Exercise directions. Repeat, exactly and completely, the entries shown underneath.

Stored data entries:

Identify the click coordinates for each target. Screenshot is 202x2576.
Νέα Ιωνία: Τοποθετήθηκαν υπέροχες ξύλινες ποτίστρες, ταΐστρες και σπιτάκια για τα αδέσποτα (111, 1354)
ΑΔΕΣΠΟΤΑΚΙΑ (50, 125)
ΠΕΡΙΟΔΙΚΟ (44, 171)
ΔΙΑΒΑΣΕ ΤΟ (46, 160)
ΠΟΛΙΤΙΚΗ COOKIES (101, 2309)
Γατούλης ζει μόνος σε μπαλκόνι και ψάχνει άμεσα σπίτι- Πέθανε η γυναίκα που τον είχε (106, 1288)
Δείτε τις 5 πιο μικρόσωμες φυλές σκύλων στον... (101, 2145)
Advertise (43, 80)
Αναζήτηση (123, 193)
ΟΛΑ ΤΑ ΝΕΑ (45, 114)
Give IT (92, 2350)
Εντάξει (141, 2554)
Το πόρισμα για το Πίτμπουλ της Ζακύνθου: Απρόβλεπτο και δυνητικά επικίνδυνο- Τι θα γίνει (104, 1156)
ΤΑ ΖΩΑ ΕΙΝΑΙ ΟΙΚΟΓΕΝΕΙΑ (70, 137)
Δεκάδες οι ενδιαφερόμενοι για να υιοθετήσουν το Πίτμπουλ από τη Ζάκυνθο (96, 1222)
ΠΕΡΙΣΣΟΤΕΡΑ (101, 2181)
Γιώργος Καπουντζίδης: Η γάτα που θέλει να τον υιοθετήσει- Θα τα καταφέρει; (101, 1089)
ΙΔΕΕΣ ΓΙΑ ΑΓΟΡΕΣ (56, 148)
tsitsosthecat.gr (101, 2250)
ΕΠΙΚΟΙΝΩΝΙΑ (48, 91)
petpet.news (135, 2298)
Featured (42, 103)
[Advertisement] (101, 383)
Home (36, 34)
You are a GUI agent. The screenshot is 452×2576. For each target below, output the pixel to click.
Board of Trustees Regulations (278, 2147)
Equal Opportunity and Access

The answer.
Identify the click coordinates for each target. Screenshot is 202x2576.
Νέα Ιωνία: Τοποθετήθηκαν υπέροχες ξύλινες ποτίστρες, ταΐστρες και σπιτάκια για τα αδέσποτα (111, 1354)
ΑΔΕΣΠΟΤΑΚΙΑ (50, 125)
ΠΕΡΙΟΔΙΚΟ (44, 171)
ΔΙΑΒΑΣΕ ΤΟ (46, 160)
ΠΟΛΙΤΙΚΗ COOKIES (101, 2309)
Γατούλης ζει μόνος σε μπαλκόνι και ψάχνει άμεσα σπίτι- Πέθανε η γυναίκα που τον είχε (106, 1288)
Δείτε τις 5 πιο μικρόσωμες φυλές σκύλων στον... (101, 2145)
Advertise (43, 80)
Αναζήτηση (123, 193)
ΟΛΑ ΤΑ ΝΕΑ (45, 114)
Give IT (92, 2350)
Εντάξει (141, 2554)
Το πόρισμα για το Πίτμπουλ της Ζακύνθου: Απρόβλεπτο και δυνητικά επικίνδυνο- Τι θα γίνει (104, 1156)
ΤΑ ΖΩΑ ΕΙΝΑΙ ΟΙΚΟΓΕΝΕΙΑ (70, 137)
Δεκάδες οι ενδιαφερόμενοι για να υιοθετήσουν το Πίτμπουλ από τη Ζάκυνθο (96, 1222)
ΠΕΡΙΣΣΟΤΕΡΑ (101, 2181)
Γιώργος Καπουντζίδης: Η γάτα που θέλει να τον υιοθετήσει- Θα τα καταφέρει; (101, 1089)
ΙΔΕΕΣ ΓΙΑ ΑΓΟΡΕΣ (56, 148)
tsitsosthecat.gr (101, 2250)
ΕΠΙΚΟΙΝΩΝΙΑ (48, 91)
petpet.news (135, 2298)
Featured (42, 103)
[Advertisement] (101, 383)
Home (36, 34)
You are a GUI agent. The screenshot is 452×2576. For each target below, output the pixel to click.
Board of Trustees Regulations (278, 2147)
Equal Opportunity and Access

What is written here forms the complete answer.